La pregunta es inevitable:
¿cuántas iniciativas han llevado al pleno quienes nos representan?
¿En cuántas han defendido causas ciudadanas reales y no agendas ideológicas?
¿En qué momentos han convocado al ciudadano común a participar, opinar o deliberar?
La representación política se vacía cuando el ciudadano desconoce a su representante y el representante olvida a quien representa.
Pero el problema no termina en las grandes cámaras legislativas. Baja hasta el nivel más cercano y cotidiano:
¿sabemos quién es el presidente de nuestra colonia?
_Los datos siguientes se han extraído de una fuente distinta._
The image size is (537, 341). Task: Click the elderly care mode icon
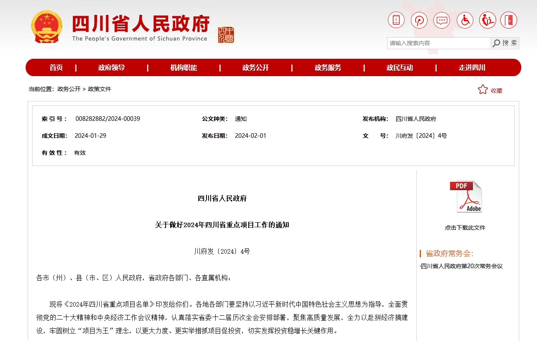pyautogui.click(x=487, y=20)
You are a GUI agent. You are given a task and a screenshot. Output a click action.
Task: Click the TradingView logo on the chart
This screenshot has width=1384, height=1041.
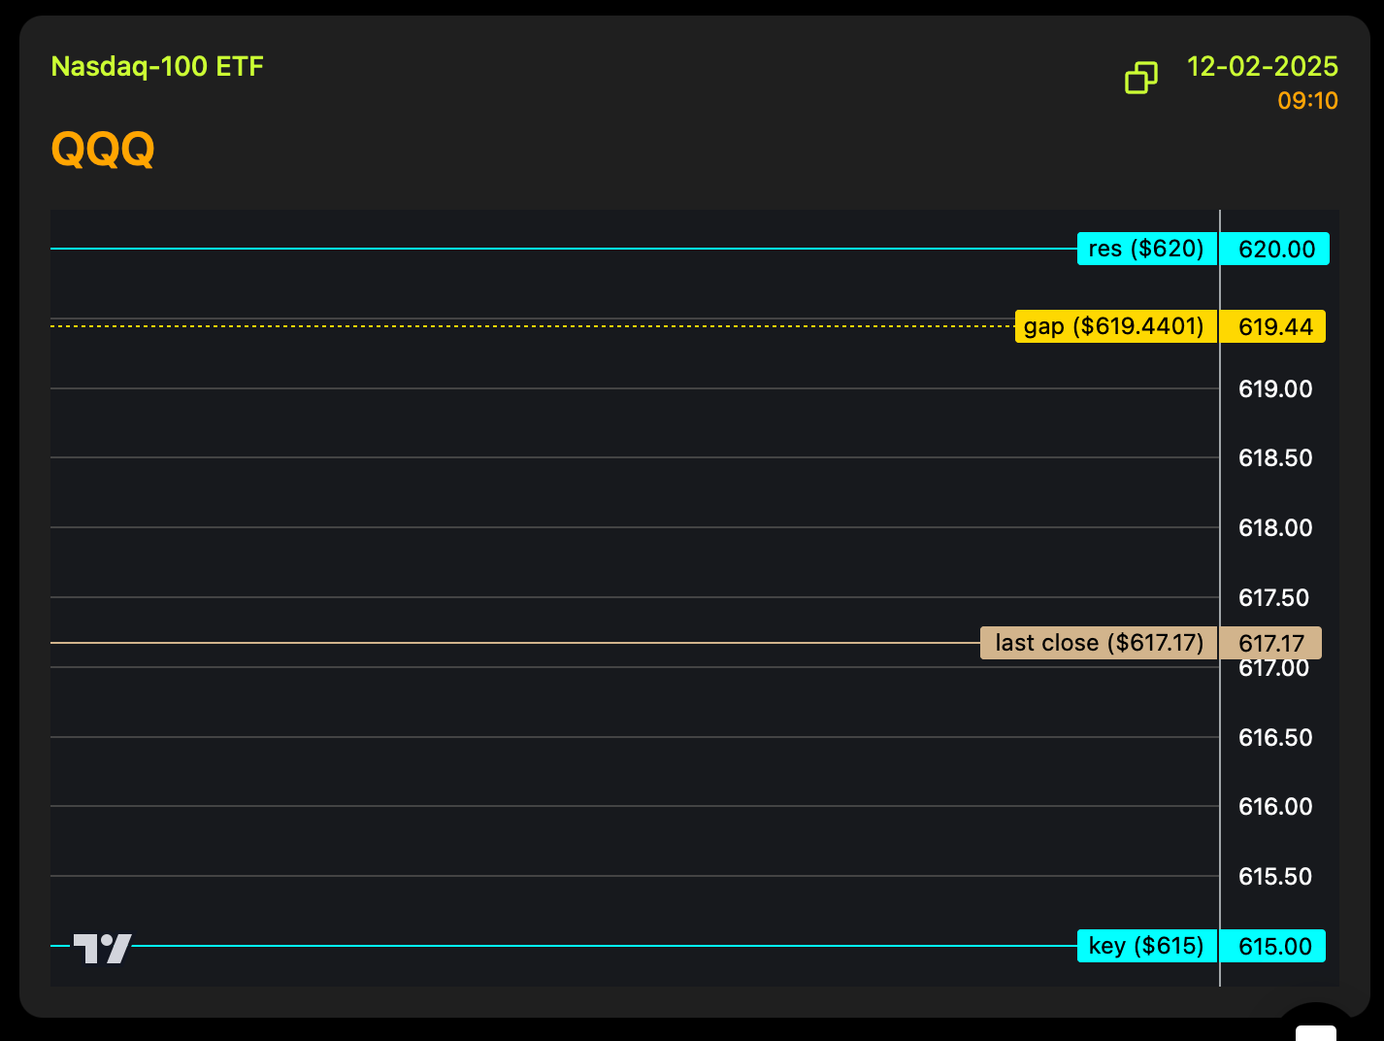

¿Quién representa nuestra calle, nuestro barrio, nuestra comunidad inmediata?
¿Existe una base de datos clara, accesible, donde podamos conocerlos, contactarlos y dialogar con ellos?
La democracia no se sostiene solo con elecciones periódicas, sino con mecanismos permanentes de interlocución.
Un buzón ciudadano funcional.
Espacios reales de propuesta y queja.
Canales donde el ciudadano no sea tratado como estorbo, sino como fuente de legitimidad.
Cuando estos mecanismos no existen —o existen solo en el papel— la participación se marchita, el desinterés crece y el poder se encapsula. Y entonces ocurre lo más peligroso: la ciudadanía se vuelve espectadora de decisiones que afectan su vida diaria.
Educar a nuestros hijos implica también enseñarles esto:
que la democracia no es un favor que concede el poder,
sino una práctica cotidiana de vigilancia, participación y corresponsabilidad.
No podemos exigir pensamiento crítico en la escuela si no lo ejercemos en la vida pública.
No podemos reclamar representación si no conocemos a quienes nos representan.
No podemos pedir ciudadanos libres si educamos desde la indiferencia.
La educación cívica comienza en casa, continúa en la escuela y se consolida en la comunidad. Y hoy, más que nunca, educar es involucrarse, preguntar, incomodar y exigir rendición de cuentas.
En la próxima entrega podríamos ir aún más lejos:
¿cómo formar ciudadanos activos desde la infancia?
¿qué prácticas concretas pueden adoptar madres y padres para enseñar participación, criterio y responsabilidad pública?
Porque una sociedad educada no es la que obedece mejor,
sino la que pregunta, participa y no renuncia a su voz.